Data for analysis →
===

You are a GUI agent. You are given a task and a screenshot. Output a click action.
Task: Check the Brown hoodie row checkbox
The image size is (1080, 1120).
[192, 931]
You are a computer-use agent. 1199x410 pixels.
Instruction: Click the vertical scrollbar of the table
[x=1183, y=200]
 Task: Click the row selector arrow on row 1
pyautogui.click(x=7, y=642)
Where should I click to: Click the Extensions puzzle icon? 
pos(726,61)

===

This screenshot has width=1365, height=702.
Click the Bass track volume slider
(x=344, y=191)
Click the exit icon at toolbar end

===

Exercise description → Look through the material above. Copy each line where the word "screenshot" appears.

Task result →
You are a GUI agent. You are given a task and a screenshot. Output a click action.
This screenshot has width=1365, height=702.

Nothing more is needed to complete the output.